It’s interesting that liberal American director Aldrich made a film about a disaster associated with an oil company, but none of the caustic politics of H.G. Clouzot’s The Wages of Fear. Aramco Oil cuts corners by hiring an unfit aircrew and flying a decrepit plane that doesn’t even have a radio. Some of the drillers express cynical attitudes toward the company, which is at least humane enough to send for a doctor to care for Trucker Cobb.
The inference is that responsibility for errors in an organization ultimately comes back to the individual. Aviation ethics requires a pilot to refuse to fly under unsafe conditions, and it’s likely that Frank Towns’ defense would be that, even if he quit, his replacement would likely do the same thing. Interestingly, James Stewart had previously starred in No Highway in the Sky, an aviation picture in which he plays an aircraft metallurgical engineer. Believing that the design of a particular airplane is faulty, the engineer sabotages a plane rather than put passengers at risk. The earlier show insists on a much more altruistic view of the human condition. I’d say that James Stewart can be a little frustrating in No Highway, where he interprets a scientist as a ‘magic fuddy-duddy.’ The hard-bitten pilot in Phoenix is one of Stewart’s best performances, far removed from the lazy ‘aw gosh’ cute act he frequently pulled in everything from westerns to melodramas.

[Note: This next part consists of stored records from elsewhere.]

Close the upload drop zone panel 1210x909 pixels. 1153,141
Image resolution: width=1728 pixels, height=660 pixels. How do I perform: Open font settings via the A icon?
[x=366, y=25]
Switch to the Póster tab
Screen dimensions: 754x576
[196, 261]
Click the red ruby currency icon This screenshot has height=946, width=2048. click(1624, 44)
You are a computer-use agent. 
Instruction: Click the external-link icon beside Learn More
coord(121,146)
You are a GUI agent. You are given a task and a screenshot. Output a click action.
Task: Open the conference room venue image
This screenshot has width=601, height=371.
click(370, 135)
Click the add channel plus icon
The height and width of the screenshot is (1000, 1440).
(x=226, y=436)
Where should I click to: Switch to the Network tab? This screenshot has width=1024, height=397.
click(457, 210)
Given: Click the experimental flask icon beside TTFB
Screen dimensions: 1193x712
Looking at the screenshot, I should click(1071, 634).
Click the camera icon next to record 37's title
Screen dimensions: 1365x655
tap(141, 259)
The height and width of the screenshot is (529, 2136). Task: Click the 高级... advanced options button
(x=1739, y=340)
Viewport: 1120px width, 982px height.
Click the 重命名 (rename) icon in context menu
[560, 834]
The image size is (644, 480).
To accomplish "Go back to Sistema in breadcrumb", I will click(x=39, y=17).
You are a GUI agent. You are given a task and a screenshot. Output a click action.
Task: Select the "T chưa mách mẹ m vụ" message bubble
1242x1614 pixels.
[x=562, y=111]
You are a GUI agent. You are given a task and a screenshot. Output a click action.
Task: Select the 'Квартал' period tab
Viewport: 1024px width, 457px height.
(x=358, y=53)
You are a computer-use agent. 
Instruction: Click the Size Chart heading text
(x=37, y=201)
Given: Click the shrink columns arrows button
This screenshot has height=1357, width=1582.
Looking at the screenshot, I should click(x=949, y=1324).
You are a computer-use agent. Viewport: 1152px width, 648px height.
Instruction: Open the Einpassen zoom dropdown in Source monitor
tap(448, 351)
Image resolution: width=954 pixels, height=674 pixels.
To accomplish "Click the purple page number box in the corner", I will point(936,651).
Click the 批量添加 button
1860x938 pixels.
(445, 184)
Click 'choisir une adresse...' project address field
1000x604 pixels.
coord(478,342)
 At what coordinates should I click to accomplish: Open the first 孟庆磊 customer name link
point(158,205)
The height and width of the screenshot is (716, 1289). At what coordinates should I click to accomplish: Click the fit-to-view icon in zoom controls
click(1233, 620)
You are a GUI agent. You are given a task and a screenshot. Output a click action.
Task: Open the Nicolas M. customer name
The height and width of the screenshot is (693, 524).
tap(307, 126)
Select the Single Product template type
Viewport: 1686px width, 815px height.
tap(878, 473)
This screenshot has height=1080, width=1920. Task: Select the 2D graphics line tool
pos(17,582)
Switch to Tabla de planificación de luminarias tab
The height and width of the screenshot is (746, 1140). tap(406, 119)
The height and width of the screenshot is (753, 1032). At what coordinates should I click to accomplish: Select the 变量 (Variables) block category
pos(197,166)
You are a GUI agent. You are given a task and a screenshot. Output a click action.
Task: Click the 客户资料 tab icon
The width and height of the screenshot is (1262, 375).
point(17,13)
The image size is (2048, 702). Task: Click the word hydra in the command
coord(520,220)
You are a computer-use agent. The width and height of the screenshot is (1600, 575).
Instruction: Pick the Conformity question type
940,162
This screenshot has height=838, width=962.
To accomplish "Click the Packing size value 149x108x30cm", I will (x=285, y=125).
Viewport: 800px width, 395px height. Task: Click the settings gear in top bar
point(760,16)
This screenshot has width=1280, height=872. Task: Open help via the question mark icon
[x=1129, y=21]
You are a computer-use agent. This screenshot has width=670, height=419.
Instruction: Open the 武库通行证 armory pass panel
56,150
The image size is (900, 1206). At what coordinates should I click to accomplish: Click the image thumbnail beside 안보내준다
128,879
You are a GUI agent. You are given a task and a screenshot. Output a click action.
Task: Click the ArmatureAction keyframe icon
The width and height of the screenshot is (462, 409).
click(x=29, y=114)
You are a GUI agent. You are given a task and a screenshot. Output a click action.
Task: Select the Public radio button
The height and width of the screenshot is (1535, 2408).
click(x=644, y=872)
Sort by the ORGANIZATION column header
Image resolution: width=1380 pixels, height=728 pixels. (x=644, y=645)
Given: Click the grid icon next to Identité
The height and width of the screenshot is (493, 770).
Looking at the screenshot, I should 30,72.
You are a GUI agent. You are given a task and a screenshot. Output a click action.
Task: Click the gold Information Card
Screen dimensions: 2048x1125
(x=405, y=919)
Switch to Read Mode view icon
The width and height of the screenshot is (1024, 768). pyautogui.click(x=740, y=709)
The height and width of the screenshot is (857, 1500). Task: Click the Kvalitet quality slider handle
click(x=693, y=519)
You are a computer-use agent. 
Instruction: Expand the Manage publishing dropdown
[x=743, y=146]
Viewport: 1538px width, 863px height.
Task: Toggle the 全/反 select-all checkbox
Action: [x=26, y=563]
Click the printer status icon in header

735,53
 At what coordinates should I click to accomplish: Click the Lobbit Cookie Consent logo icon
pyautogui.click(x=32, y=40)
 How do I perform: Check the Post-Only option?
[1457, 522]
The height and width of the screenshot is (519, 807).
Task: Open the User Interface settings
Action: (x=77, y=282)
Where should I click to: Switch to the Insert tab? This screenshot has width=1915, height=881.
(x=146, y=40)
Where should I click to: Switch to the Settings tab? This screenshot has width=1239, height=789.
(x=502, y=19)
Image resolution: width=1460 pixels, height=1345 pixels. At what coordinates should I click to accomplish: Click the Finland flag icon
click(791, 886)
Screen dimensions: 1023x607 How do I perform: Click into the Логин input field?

Marooned in a sea of sand dunes, the men find they’re a motley bunch without a proper leader. Stewart’s Towns is the skipper, but he has no patience for the weaker as seen when he showers abuse on the feeble Trucker Cobb (Borgnine). Towns’ only response to the tough spot they’re in is to pretend that all will be okay, and turn quietly inward. Towns and Richard Attenborough’s Lew Moran are co-dependents in that each tolerates and supports the other’s weaknesses. At their best they function like a marriage: two misanthropes forming a single complete personality. ‘Weakling’ Lew eventually proves to have reserves of stamina. His positive attitude and social skill saves the survivors as surely as Towns’ experience or Dorfmann’s knowledge.
Positive thinking is sorely needed with this group. Christian Marquand’s French Doctor Renaud has quiet strength, but he’s exceptional. Stewing in his self-loathing, Frank Towns holds most of his castaway companions in contempt. Dan Duryea’s worrywart accountant Standish lacks common sense. Ian Bannen’s smart aleck Cockney Crow and Ronald Fraser’s demoralized soldier Watson make sick jokes about their poor chances for survival. Addled loony Ernest Borgnine fumbles in a state of infantile confusion, and is a complete liability.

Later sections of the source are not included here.